Of course, by allowing both of these proposals to proceed, Kalanick is making some major concessions. What is he getting in return?

A lot, it turns out. In a separate report, Reuters said that Benchmark has agreed to drop its lawsuit alleging that Kalanick defrauded Uber’s investors. The lawsuit is related to how Kalanick managed to assert control over the two board seats to which he recently appointed Thain and Burns.

That’s a major win for Kalanick. And that’s not all. As Axios later clarified, the governance changes approved by the board will limit his power, but wouldn’t preclude the possibility of him ever returning to the helm the company.

But perhaps the most important outcome of this grand bargain is that it clears the path toward an IPO. As Axios noted, it’s the type of deal that leaves everybody feeling like a winner.

Here’s more on the governance proposal, courtesy of Axios:

What passed?

  • Super-voting rights are gone, which means shareholders are all “one share, one vote.” Note that only early employees actually have shares, whereas over 90% have restricted stock units (which don’t have any voting rights).
  • The board will be expanded significantly, which means Kalanick would need support of a majority of independent directors to ever regain the CEO spot or be named chairman.
  • If Uber doesn’t go public by two years from now, share transfer restrictions are lifted.

What didn’t pass:

  • Eliminating any path to the CEO or chairman seat for Kalanick, although it’s now a much higher hurdle.

To be sure, just because Kalanick and Benchmark have put aside their differences (for now, at least) in the interest of guiding the company toward its inevitable public offering (an eventuality that holds substantial rewards for all parties involved) – doesn’t mean their plan will succeed.
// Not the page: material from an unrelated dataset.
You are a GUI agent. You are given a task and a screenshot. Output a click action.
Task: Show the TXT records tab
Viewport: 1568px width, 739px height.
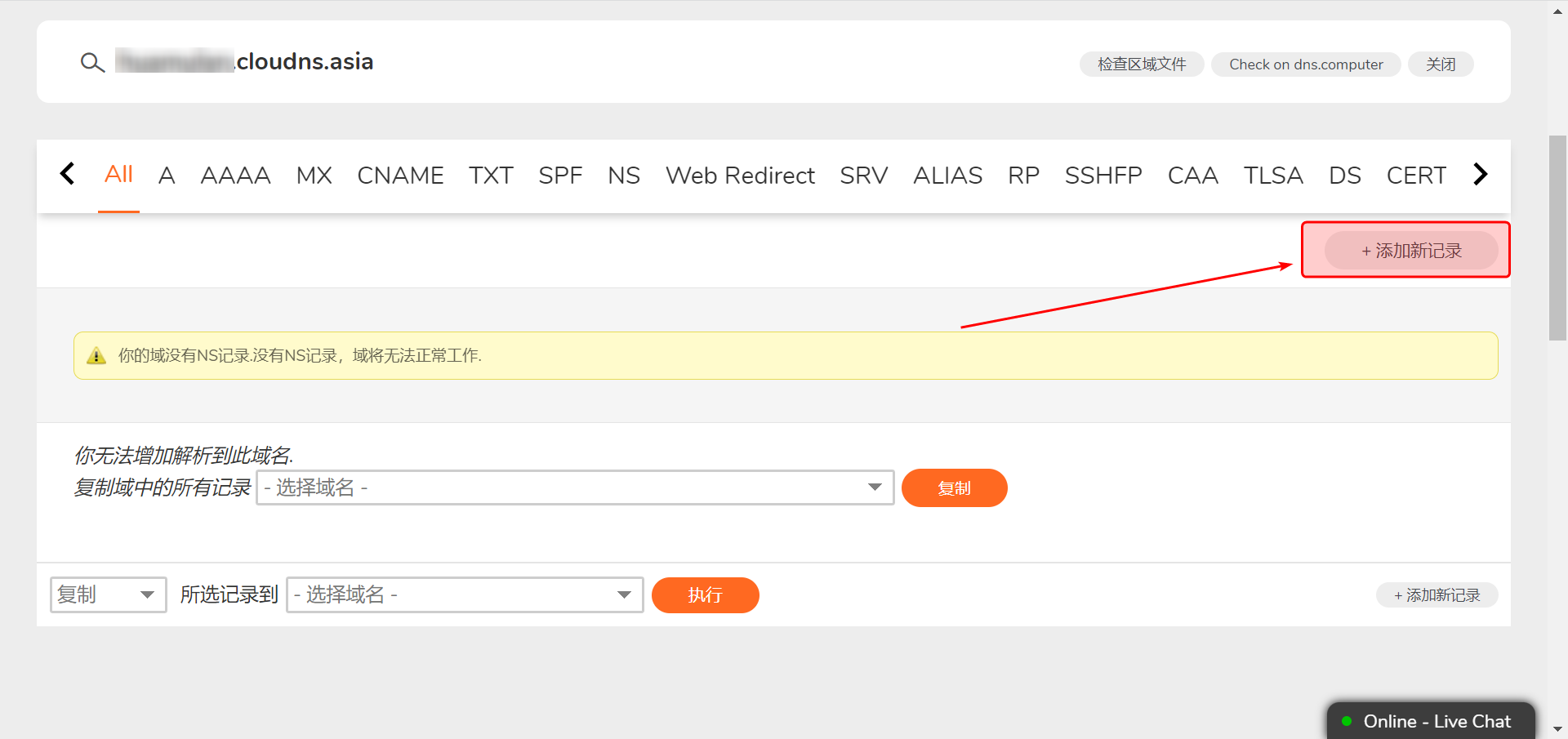point(490,176)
As we learned back in April, Uber is burning through an embarrassing amount of cash. And while an offering appears likely within the next 18 months, it could still be derailed by souring public sentiment, or the company’s disastrous finances.

In a statement addressing the meeting, Kalanick praised the board’s decisions, insisting that they were made in the best interest of the company.

And Uber’s statement, courtesy of Axios:

“Today, after welcoming its new directors Ursula Burns and John Thain, the Board voted unanimously to move forward with the proposed investment by SoftBank and with governance changes that would strengthen its independence and ensure equality among all shareholders.

SoftBank’s interest is an incredible vote of confidence in Uber’s business and long-term potential, and we look forward to finalizing the investment in the coming weeks.”

* * *

One person familiar with the matter said that a group of investors led by SoftBank will be allowed to buy $1 billion to $1.25 billion of new Uber shares at a company valuation of $69 billion and 14% and 17% of the company’s stock from current investors at a discounted valuation.

Earlier media reports suggested Softbank would pay $1 billion at the $69 billion valuation, and $9 billion at a valuation closer to $50 billion.

However, while the prospects for the deal look promising, there’s still time for it to fall apart. If it does, how long before Kalanick’s relationship with Benchmark once again devolves into acrimony?